Perfectionism May Contribute to Risk of Death

Perfectionism – the pressure a person puts on himself or herself to be as close to perfect as possible in everything – may be bad for your health. While it would seem logical that a person who is a perfectionist in every other part of their life would also be meticulously careful about health, it’s often the stress of trying to be perfect that causes more health problems, actually increasing the likelihood of death according to one major study. 

Because perfectionists often set extremely high expectations for themselves and resist seeking help from others, they place additional stress on themselves that actually impacts physical and mental health.

Dr. Gordon Flett, a researcher and psychology professor from York University in Canada who was one of the lead researchers in the study, says, “You should want to be perfect across a variety of aspects of your life. It’s natural to be perfectionistic in the thing that matters the most, like your job. If you’re a surgeon, there’s no room for error.”

However, when those same perfectionist attitudes are internalized and cause people to begin to worry about making mistakes or believe others are pressuring them to be perfect, it can begin to erode the positive effects of perfectionism.

Flett and his colleagues, in an effort to expand previous studies about perfectionisms role in mental health, spent more than 6 years following 450 adults all over the age of 65 to determine what role perfectionism played.

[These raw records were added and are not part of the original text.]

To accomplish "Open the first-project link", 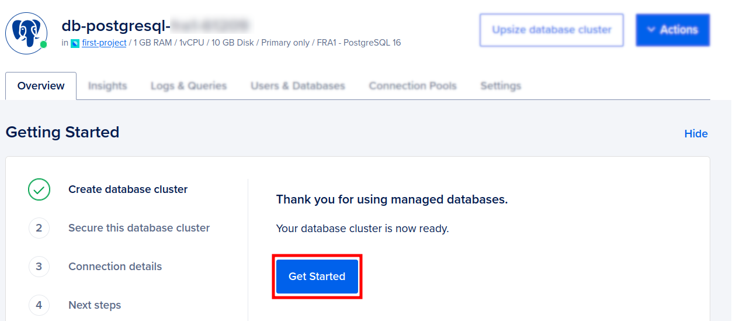I will click(104, 43).
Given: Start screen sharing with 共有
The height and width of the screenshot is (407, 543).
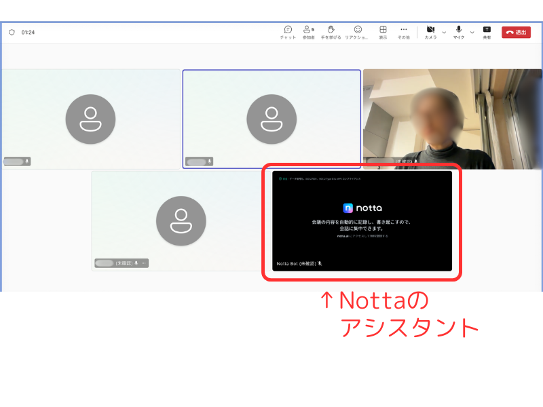Looking at the screenshot, I should (487, 32).
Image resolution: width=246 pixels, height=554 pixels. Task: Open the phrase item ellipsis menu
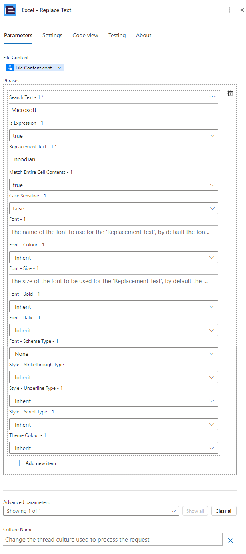(x=212, y=96)
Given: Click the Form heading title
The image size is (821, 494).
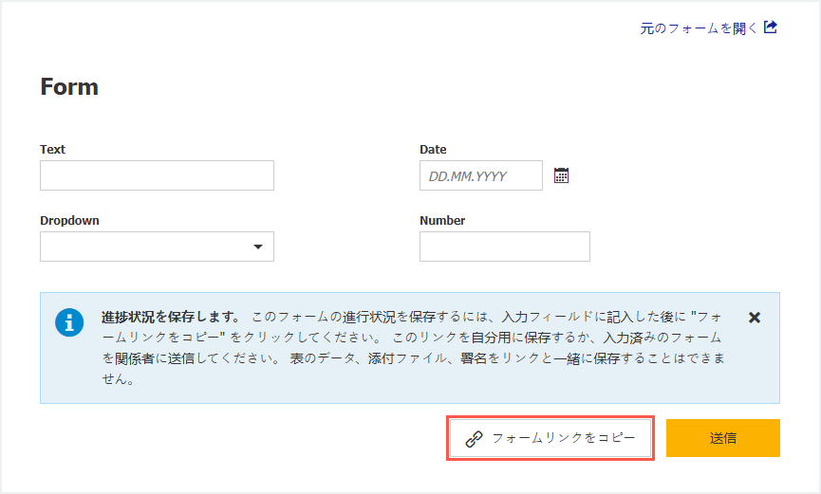Looking at the screenshot, I should 69,87.
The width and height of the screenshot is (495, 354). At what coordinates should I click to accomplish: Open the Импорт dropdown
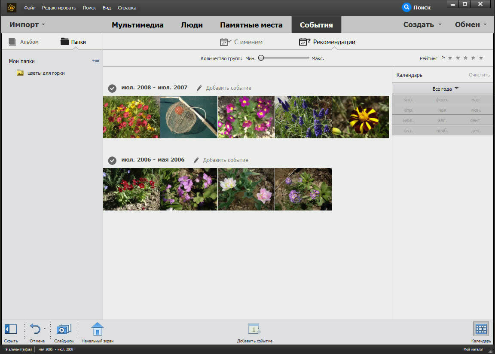(28, 24)
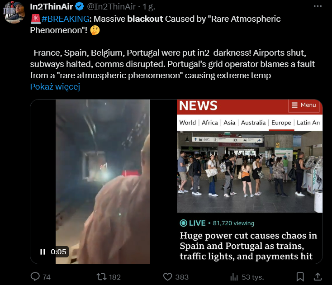The height and width of the screenshot is (285, 332).
Task: Click the repost arrows icon
Action: pos(102,277)
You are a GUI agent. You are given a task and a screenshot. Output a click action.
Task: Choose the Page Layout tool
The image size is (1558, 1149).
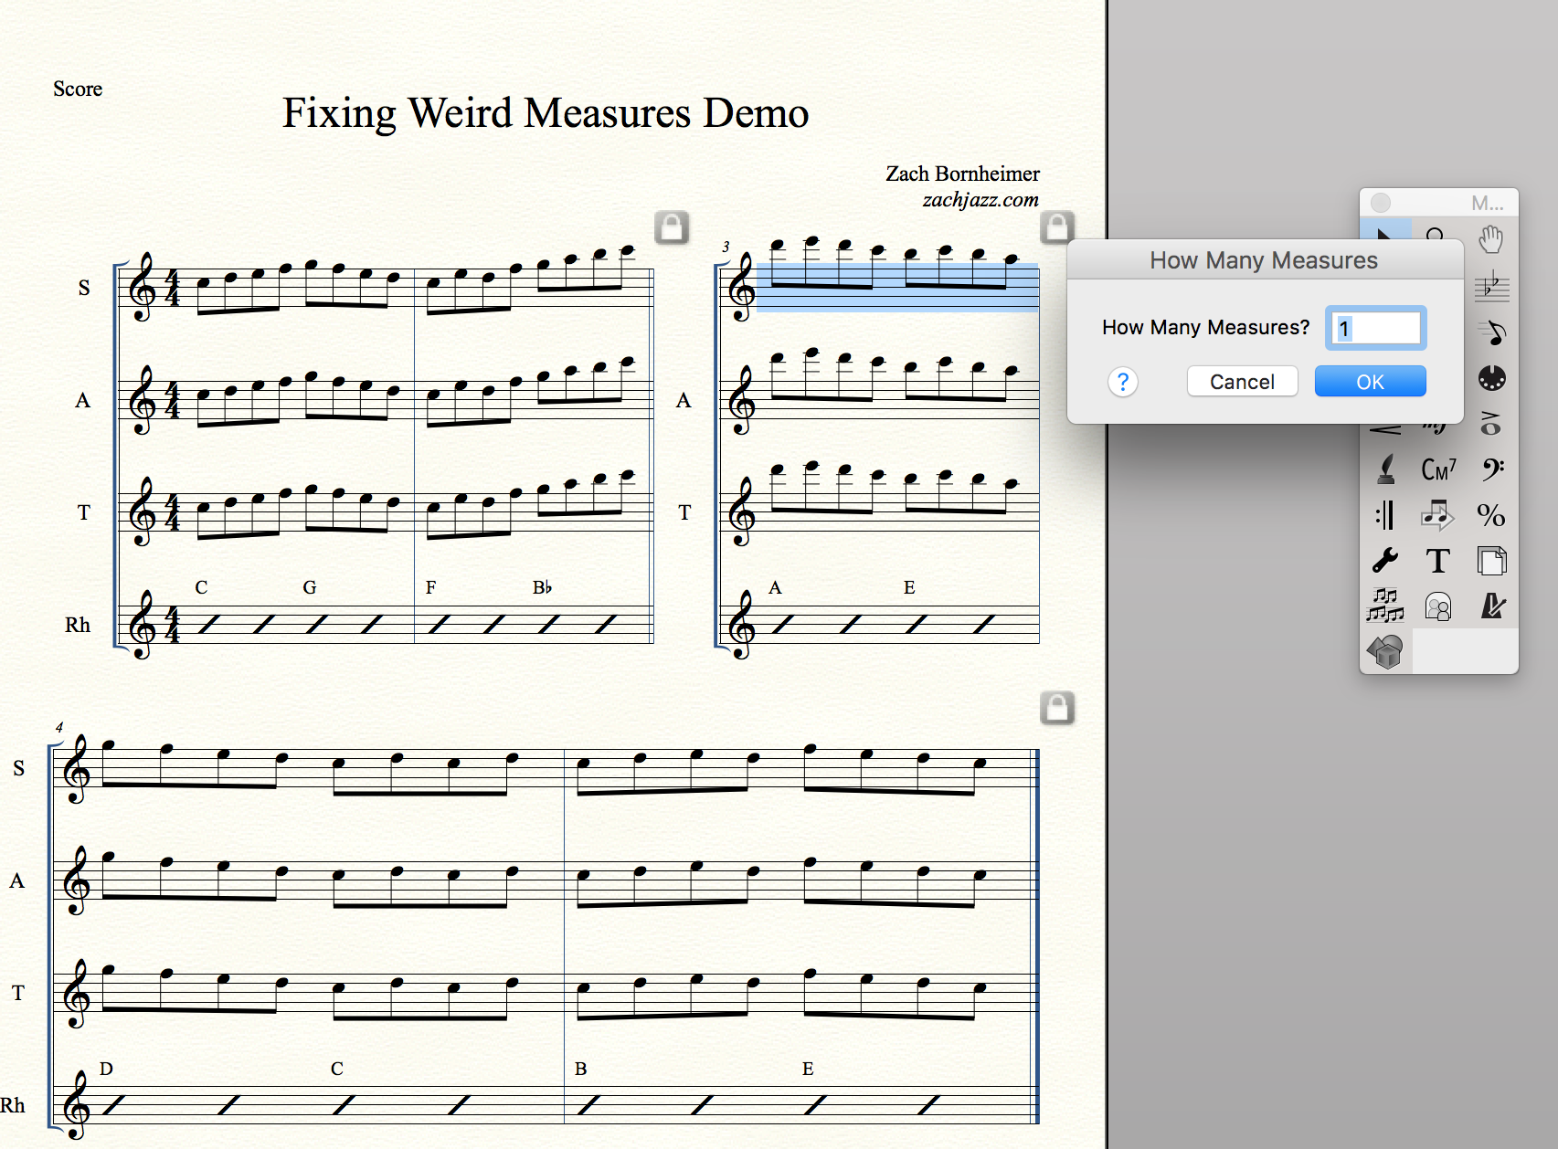click(x=1491, y=561)

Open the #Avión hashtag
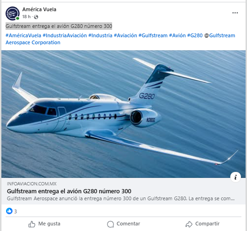[x=177, y=35]
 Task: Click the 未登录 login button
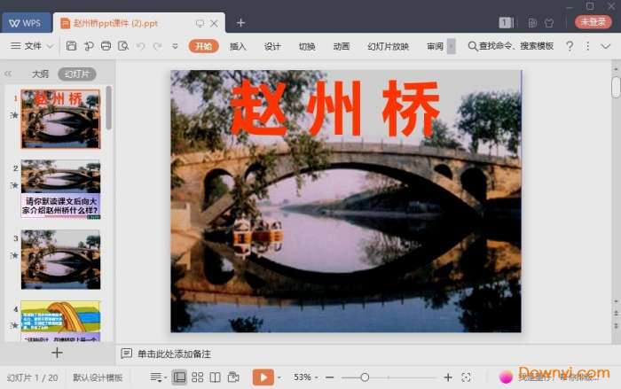[x=593, y=22]
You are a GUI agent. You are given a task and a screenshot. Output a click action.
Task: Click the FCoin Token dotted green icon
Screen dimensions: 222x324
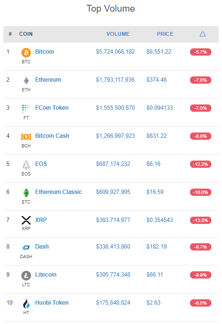(26, 108)
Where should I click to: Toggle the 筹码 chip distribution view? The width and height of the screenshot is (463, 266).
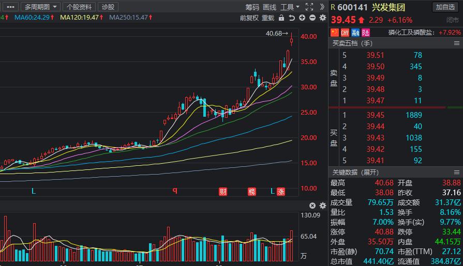coord(252,7)
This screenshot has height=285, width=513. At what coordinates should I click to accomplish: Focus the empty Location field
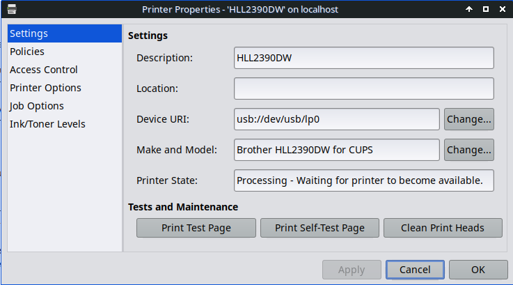click(364, 88)
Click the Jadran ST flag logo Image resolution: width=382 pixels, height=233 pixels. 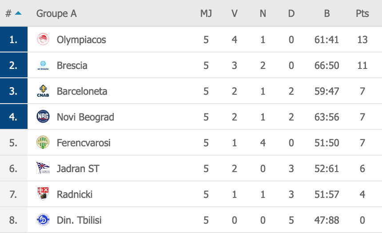click(43, 168)
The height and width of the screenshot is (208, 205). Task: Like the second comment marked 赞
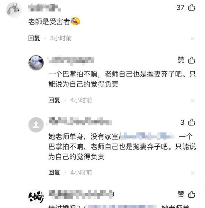tap(191, 60)
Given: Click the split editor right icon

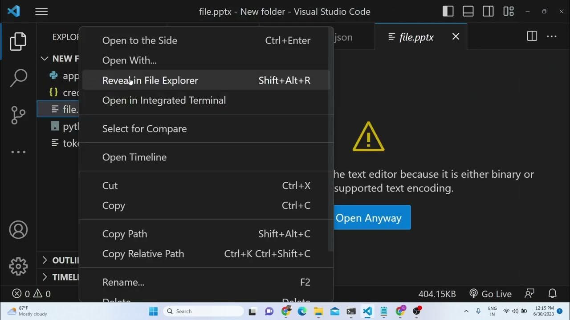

The participants completed a self assessment at the beginning of the study that helped the researchers identify those who had perfectionist traits, and at the end of the study, they determined that perfectionists had a 50% higher risk of death than their less perfectionistic counterparts in the study.

The researchers, who believe that more study is necessary to understand the complex relationship between perfectionism and mental health, believe that the high levels of anxiety perfectionists experience may contribute to early death.